To create a menu or a context menu, you use the MenuFlyout class. You define the contents of the menu by adding MenuFlyoutItem, ToggleMenuFlyoutItem, and MenuFlyoutSeparator objects to the MenuFlyout. These objects are for:

This example creates a MenuFlyout class and uses the ContextFlyout property, a property available to most controls, to show the MenuFlyout class as a context menu.

<Rectangle
  Height="100" Width="100">
  <Rectangle.ContextFlyout>
    <MenuFlyout>
      <MenuFlyoutItem Text="Change color" Click="ChangeColorItem_Click" />
    </MenuFlyout>
  </Rectangle.ContextFlyout>
  <Rectangle.Fill>
    <SolidColorBrush x:Name="rectangleFill" Color="Red" />
  </Rectangle.Fill>
</Rectangle>
private void ChangeColorItem_Click(object sender, RoutedEventArgs e)
{
    // Change the color from red to blue or blue to red.
    if (rectangleFill.Color == Windows.UI.Colors.Red)
    {
        rectangleFill.Color = Windows.UI.Colors.Blue;
    }
    else
    {
        rectangleFill.Color = Windows.UI.Colors.Red;
    }
}

The next example is nearly identical, but instead of using the ContextFlyout property to show the MenuFlyout class as a context menu, the example uses the FlyoutBase.ShowAttachedFlyout property to show it as a menu.

<Rectangle
  Height="100" Width="100"
  Tapped="Rectangle_Tapped">
  <FlyoutBase.AttachedFlyout>
    <MenuFlyout>
      <MenuFlyoutItem Text="Change color" Click="ChangeColorItem_Click" />
    </MenuFlyout>
  </FlyoutBase.AttachedFlyout>
  <Rectangle.Fill>
    <SolidColorBrush x:Name="rectangleFill" Color="Red" />
  </Rectangle.Fill>
</Rectangle>
private void Rectangle_Tapped(object sender, TappedRoutedEventArgs e)
{
    FlyoutBase.ShowAttachedFlyout((FrameworkElement)sender);
}

private void ChangeColorItem_Click(object sender, RoutedEventArgs e)
{
    // Change the color from red to blue or blue to red.
    if (rectangleFill.Color == Windows.UI.Colors.Red)
    {
        rectangleFill.Color = Windows.UI.Colors.Blue;
    }
    else
    {
        rectangleFill.Color = Windows.UI.Colors.Red;
    }
}

Light dismiss controls, such as menus, context menus, and other flyouts, trap keyboard and gamepad focus inside the transient UI until dismissed.
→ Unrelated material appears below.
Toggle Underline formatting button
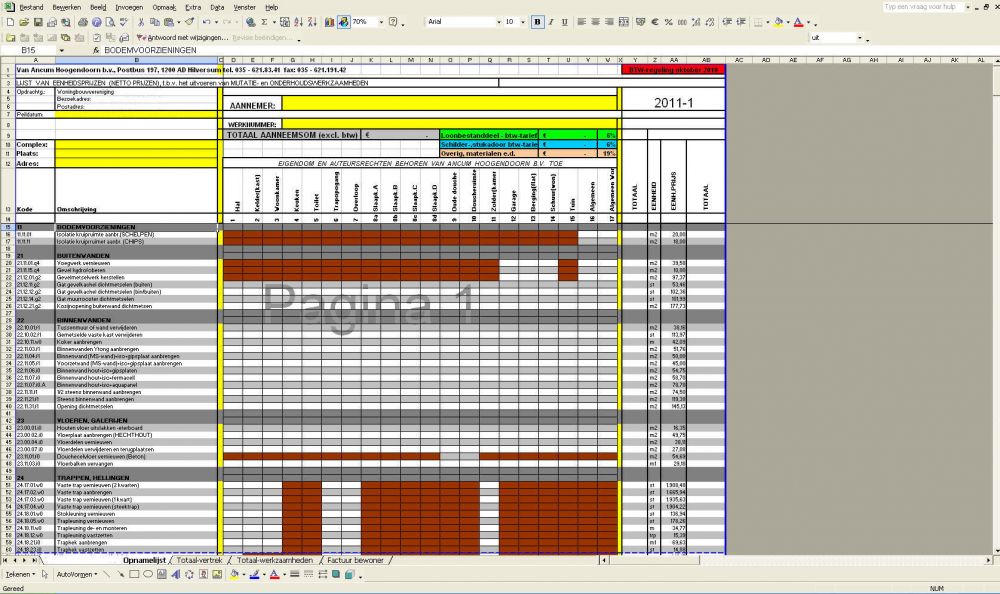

To provide a visual cue for this behavior, light dismiss controls on Xbox will draw an overlay that dims the visibility of out of scope UI. This behavior can be modified with the LightDismissOverlayMode property. By default, transient UIs will draw the light dismiss overlay on Xbox (Auto) but not other device families, but apps can choose to force the overlay to be always On or always Off.